One use-case would be to tailor the output for consumption by a specific static site generator, for example Hugo. This requires emitting specific frontmatter elements and converting certain syntax elements to Hugo shortcodes.

However, to ease maintenance the core of the library would ideally remain as narrowly scoped and limited as possible. Ideally, all of such customization would be expressed through some kind of hook, callback or plugin mechanism that keeps it entirely out of the core of the obsidian-export library modules.

Decision

We introduce the concept of postprocessors, which are (user-supplied) Rust functions that are called for every exported note right after it's been parsed, but before it is written out to the filesystem.

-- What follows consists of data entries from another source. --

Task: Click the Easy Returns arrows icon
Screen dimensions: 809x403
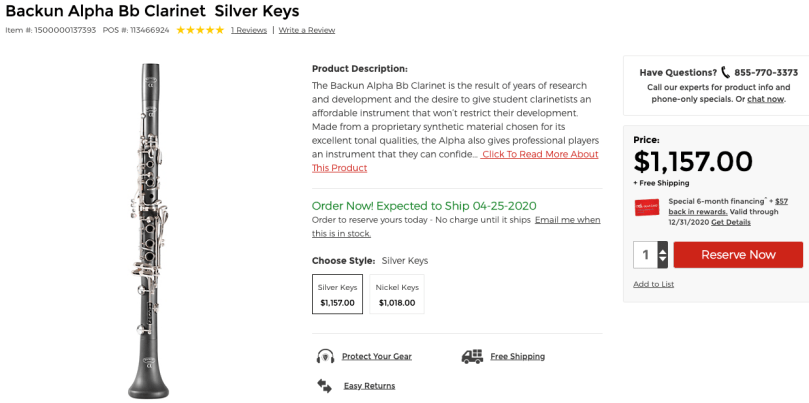Action: [324, 385]
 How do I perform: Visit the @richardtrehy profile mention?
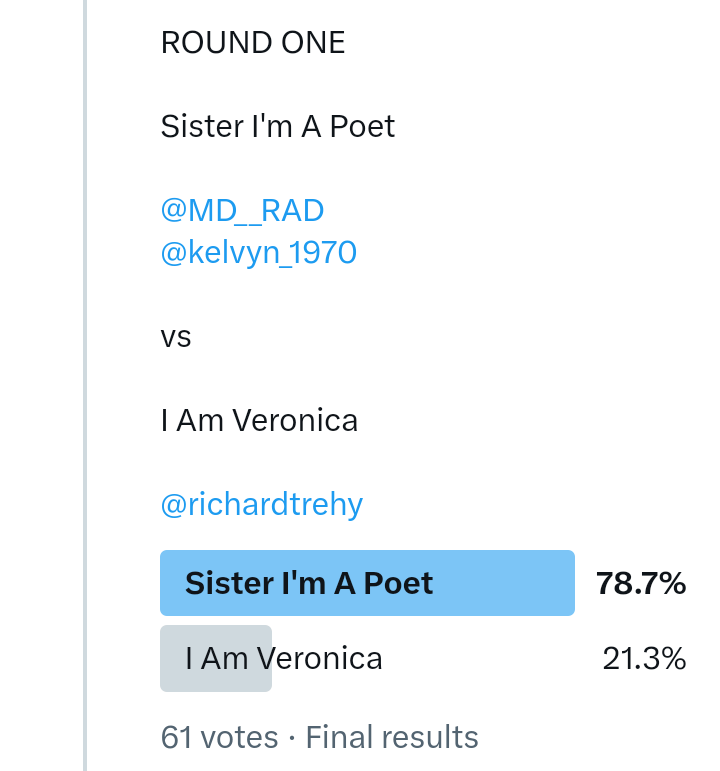pos(261,504)
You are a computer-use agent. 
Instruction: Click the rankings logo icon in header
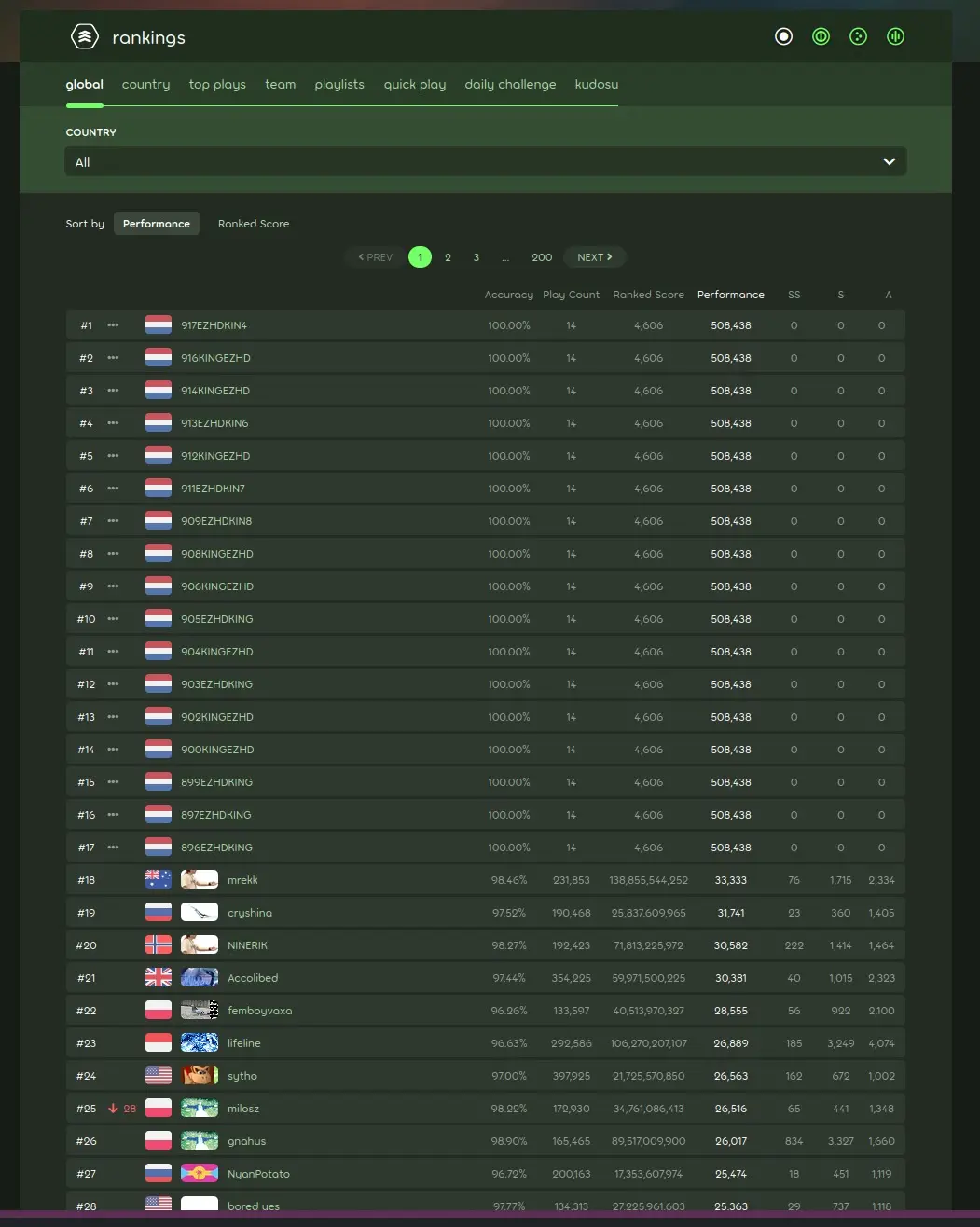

Postprocessors may be chained (they'll be called in order, with the output of the first being the input to the second, etc) and will have access to and be able to modify:

  1. The stream of markdown events which makes up the note
  2. The note context, containing information such as the filename, path, frontmatter, etc.

In addition, the return value of a postprocessor will be used to affect how the note is treated further, to prevent later postprocessors from running (PostprocessorResult::StopHere) or cause a note to be skipped entirely (PostprocessorResult::StopAndSkipNote) and omitted from the export.

In code, the function signature for a postprocessor looks like:

pub type Postprocessor = dyn Fn(Context, MarkdownEvents) -> (Context, MarkdownEvents, PostprocessorResult) + Send + Sync;

The Exporter will receive a new method add_postprocessor() to allow users to register their desired postprocessors.

Initially, we'll introduce support for this without anything else, but if any sufficiently generic usecases can be identified, we may add certain postprocessors to obsidian-export directly for users to opt-in to via CLI args.